EXERCISE OBJECTIVE
Only one stretch of the data below should be repeated: the lines from the line containing "Where should I click to: Click the [15:06:36]" through the line containing "The height and width of the screenshot is (712, 1452).", inclusive, exactly as they are.

(Beginning of DATA)

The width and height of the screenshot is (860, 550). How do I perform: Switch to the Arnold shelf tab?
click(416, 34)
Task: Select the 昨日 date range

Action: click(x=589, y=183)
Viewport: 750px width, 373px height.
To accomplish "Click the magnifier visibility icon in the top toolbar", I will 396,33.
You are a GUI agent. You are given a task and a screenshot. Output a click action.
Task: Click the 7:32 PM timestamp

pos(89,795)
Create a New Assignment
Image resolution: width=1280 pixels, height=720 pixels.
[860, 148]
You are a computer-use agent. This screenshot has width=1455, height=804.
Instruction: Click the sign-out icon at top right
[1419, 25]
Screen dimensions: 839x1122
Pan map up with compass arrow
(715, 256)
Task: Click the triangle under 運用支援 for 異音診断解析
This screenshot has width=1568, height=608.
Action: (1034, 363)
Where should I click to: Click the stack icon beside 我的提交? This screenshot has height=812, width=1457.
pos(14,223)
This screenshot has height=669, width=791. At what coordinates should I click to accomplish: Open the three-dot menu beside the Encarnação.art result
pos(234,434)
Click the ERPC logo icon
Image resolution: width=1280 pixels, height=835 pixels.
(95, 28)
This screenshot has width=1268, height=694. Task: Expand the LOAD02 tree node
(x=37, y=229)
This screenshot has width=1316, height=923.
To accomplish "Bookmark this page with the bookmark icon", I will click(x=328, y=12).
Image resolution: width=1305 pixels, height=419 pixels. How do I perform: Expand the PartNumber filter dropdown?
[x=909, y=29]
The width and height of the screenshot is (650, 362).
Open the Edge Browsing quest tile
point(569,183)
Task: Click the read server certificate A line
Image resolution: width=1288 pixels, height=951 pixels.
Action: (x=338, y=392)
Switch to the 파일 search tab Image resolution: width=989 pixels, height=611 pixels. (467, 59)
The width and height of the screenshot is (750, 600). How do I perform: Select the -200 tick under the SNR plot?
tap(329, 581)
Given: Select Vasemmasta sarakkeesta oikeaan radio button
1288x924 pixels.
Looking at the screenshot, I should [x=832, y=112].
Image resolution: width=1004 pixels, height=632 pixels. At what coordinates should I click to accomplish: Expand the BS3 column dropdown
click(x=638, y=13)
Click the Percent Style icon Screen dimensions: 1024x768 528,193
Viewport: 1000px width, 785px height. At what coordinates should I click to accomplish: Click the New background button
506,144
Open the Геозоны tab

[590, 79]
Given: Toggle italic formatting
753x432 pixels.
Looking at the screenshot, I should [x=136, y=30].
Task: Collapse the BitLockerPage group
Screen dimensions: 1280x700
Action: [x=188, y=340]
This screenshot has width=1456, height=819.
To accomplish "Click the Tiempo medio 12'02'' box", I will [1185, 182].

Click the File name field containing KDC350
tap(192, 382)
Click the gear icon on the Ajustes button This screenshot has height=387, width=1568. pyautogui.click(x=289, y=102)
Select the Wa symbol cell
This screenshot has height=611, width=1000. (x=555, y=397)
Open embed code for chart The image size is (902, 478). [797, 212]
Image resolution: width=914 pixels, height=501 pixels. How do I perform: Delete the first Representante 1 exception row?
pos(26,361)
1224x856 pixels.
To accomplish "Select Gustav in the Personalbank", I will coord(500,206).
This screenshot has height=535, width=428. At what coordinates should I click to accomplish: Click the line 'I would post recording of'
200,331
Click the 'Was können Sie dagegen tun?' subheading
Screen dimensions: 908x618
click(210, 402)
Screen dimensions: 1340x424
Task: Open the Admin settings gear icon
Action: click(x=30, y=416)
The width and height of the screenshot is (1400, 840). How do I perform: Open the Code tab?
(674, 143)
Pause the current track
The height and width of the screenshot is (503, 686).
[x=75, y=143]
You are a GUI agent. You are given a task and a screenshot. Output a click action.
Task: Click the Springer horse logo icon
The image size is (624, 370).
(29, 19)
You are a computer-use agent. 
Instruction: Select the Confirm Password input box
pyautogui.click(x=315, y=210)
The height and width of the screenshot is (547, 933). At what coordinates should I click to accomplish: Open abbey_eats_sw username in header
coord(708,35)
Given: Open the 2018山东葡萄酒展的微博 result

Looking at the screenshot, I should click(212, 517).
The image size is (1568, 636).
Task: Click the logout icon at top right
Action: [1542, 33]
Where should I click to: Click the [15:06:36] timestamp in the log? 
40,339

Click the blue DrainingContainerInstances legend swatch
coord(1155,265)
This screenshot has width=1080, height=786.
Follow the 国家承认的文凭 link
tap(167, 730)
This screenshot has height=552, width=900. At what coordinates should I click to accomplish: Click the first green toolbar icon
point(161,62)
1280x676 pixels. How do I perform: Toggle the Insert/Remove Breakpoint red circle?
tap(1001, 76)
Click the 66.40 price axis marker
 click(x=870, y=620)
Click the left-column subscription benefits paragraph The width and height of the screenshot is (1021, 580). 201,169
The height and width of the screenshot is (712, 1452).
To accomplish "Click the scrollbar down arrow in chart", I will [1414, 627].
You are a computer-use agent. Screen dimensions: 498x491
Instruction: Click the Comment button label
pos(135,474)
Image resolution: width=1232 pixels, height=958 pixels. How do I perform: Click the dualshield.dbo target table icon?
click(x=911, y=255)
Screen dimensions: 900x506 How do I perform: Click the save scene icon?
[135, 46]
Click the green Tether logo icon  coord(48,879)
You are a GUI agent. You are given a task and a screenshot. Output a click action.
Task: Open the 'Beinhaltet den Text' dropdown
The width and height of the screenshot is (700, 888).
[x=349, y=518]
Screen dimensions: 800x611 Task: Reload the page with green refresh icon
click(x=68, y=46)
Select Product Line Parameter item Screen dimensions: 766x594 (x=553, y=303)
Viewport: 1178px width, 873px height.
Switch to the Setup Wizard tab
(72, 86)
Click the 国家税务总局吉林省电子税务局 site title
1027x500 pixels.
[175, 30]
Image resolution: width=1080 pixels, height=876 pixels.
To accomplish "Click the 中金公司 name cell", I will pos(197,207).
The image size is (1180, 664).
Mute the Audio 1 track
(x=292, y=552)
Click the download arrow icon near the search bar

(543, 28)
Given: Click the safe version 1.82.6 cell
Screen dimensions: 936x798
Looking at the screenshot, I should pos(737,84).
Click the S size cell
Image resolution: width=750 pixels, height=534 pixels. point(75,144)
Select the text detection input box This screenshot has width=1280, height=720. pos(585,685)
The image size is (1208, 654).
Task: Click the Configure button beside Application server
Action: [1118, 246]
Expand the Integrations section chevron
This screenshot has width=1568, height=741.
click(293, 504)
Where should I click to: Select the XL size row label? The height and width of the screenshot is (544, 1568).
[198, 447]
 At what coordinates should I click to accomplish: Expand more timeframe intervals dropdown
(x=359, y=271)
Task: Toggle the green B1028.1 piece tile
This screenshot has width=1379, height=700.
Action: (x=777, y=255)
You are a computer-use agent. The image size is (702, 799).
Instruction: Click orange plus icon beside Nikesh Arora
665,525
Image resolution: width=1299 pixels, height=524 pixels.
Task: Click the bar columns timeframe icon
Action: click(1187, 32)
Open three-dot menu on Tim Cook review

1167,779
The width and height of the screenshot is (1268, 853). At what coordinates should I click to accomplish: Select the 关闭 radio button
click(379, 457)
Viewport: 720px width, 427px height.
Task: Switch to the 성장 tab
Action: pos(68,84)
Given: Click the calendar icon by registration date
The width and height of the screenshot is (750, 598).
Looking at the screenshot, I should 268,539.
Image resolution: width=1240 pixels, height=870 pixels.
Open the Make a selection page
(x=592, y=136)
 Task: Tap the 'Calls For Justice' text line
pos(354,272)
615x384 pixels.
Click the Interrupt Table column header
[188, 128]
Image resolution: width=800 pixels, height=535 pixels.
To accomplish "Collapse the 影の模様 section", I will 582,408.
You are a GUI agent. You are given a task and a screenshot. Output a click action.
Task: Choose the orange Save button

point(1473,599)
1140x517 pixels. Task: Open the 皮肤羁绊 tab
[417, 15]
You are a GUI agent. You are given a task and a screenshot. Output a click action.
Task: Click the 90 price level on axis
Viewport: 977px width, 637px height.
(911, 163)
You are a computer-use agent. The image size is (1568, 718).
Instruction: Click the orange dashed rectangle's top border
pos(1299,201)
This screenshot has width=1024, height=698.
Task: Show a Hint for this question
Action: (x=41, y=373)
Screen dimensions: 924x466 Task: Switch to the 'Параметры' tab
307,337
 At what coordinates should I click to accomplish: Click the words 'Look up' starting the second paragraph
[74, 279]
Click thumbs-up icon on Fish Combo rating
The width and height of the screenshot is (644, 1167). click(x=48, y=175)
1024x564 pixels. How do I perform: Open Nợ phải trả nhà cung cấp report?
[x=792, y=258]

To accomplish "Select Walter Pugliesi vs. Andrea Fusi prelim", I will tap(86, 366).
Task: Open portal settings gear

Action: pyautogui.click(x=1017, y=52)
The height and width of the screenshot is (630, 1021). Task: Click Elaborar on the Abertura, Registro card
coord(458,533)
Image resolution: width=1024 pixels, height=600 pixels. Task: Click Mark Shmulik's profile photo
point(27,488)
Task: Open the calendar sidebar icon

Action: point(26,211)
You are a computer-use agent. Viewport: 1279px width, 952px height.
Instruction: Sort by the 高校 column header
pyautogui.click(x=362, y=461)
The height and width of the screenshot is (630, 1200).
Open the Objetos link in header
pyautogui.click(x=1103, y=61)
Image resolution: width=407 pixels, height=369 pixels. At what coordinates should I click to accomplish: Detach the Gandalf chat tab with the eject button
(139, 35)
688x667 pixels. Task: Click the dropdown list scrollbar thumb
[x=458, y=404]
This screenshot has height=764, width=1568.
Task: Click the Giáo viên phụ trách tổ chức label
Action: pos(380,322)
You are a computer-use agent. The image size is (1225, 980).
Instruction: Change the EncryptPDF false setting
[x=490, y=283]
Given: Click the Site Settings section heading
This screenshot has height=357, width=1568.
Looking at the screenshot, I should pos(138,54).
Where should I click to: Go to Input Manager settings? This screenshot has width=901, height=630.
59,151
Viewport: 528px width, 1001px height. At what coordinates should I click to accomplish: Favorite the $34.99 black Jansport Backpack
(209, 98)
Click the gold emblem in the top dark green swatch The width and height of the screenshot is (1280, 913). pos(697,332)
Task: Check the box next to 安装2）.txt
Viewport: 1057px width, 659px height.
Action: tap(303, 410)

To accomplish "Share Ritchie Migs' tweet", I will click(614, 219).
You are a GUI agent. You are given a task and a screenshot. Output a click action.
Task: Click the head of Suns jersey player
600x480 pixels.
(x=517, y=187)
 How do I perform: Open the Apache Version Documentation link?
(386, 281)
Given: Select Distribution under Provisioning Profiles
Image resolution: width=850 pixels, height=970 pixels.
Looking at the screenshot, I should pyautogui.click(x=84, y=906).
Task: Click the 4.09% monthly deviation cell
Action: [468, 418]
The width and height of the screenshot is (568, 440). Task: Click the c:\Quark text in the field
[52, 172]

(End of DATA)

TASK RESULT
Where should I click to: Click the [15:06:36] timestamp in the log? 
40,339

Click the blue DrainingContainerInstances legend swatch
coord(1155,265)
This screenshot has width=1080, height=786.
Follow the 国家承认的文凭 link
tap(167, 730)
This screenshot has height=552, width=900. At what coordinates should I click to accomplish: Click the first green toolbar icon
point(161,62)
1280x676 pixels. How do I perform: Toggle the Insert/Remove Breakpoint red circle?
tap(1001, 76)
Click the 66.40 price axis marker
 click(x=870, y=620)
Click the left-column subscription benefits paragraph The width and height of the screenshot is (1021, 580). 201,169
The height and width of the screenshot is (712, 1452).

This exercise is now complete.